- WORK TO BE COMPLETED -
Give every line of the records exactly, please, from the first up to and including the one containing "Click the Baduin button".

- DATASET RECORDS -
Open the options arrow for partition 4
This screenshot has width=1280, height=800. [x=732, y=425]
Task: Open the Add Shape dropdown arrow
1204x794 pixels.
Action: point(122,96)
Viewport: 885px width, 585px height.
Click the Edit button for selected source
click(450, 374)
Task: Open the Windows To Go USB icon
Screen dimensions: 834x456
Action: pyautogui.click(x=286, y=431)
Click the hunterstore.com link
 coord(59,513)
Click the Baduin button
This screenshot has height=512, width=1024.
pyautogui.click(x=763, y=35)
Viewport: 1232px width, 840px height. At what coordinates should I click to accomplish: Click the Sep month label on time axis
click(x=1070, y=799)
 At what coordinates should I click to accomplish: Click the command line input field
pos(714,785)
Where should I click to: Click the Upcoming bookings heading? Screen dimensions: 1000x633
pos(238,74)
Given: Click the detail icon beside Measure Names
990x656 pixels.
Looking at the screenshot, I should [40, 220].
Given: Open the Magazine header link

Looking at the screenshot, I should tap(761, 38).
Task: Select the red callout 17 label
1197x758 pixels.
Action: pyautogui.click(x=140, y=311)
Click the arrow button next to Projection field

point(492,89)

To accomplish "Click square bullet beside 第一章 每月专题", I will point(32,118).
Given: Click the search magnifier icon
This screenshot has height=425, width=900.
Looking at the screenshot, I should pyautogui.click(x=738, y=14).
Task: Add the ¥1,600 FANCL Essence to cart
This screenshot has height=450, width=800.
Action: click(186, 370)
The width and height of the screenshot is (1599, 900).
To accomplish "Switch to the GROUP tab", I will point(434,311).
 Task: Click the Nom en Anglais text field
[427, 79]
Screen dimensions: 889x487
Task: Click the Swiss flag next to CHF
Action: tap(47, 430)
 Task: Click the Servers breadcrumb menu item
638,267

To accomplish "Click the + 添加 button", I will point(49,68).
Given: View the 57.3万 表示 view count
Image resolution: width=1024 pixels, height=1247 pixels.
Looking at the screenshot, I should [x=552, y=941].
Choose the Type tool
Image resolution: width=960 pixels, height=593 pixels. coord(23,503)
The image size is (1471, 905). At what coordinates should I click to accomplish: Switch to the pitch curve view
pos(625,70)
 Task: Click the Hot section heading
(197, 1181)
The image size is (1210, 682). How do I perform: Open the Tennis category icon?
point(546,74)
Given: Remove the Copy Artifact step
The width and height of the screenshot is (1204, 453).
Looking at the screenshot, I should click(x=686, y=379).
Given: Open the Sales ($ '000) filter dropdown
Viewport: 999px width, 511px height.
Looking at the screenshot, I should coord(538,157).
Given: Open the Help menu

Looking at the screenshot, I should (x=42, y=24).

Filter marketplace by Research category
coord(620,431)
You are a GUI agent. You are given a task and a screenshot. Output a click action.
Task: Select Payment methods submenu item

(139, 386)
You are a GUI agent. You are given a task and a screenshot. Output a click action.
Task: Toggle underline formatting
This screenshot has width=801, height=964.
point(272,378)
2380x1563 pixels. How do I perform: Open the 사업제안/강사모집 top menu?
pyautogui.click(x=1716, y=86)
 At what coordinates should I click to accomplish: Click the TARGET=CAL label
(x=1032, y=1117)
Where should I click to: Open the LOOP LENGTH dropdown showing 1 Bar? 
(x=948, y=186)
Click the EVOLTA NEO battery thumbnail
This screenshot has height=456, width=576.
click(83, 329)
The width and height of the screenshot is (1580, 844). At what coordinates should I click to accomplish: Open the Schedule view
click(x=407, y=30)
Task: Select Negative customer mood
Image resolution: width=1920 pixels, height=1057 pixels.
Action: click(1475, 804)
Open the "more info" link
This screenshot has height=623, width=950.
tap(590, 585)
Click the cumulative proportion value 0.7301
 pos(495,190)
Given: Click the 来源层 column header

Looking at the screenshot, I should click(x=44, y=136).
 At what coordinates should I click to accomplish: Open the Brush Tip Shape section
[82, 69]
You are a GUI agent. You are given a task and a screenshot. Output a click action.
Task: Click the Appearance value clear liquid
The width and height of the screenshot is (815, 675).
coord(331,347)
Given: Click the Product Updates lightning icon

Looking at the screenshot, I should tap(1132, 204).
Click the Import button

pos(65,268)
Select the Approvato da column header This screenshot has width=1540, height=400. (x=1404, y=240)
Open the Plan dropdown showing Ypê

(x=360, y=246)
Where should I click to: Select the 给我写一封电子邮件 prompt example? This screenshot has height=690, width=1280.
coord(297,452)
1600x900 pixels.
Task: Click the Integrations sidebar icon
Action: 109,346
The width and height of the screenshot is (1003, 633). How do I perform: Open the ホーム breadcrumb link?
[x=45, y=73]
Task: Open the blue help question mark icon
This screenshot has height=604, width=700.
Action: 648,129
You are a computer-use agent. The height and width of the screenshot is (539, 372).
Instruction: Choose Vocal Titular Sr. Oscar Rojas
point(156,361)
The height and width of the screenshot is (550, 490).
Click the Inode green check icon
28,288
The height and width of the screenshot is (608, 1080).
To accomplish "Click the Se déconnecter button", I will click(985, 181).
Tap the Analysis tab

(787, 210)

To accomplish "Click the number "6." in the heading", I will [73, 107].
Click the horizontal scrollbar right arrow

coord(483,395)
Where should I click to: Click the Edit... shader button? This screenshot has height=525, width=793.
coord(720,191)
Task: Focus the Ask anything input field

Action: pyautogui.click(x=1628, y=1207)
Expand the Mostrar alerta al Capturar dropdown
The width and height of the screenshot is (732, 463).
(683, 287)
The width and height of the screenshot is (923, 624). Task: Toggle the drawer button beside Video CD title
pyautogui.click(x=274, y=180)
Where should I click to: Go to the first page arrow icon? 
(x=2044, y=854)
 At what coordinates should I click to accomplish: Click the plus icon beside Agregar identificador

- RESULT OF THE EXERCISE -
Open the options arrow for partition 4
This screenshot has width=1280, height=800. [x=732, y=425]
Task: Open the Add Shape dropdown arrow
1204x794 pixels.
Action: point(122,96)
Viewport: 885px width, 585px height.
Click the Edit button for selected source
click(450, 374)
Task: Open the Windows To Go USB icon
Screen dimensions: 834x456
Action: pyautogui.click(x=286, y=431)
Click the hunterstore.com link
 coord(59,513)
Click the Baduin button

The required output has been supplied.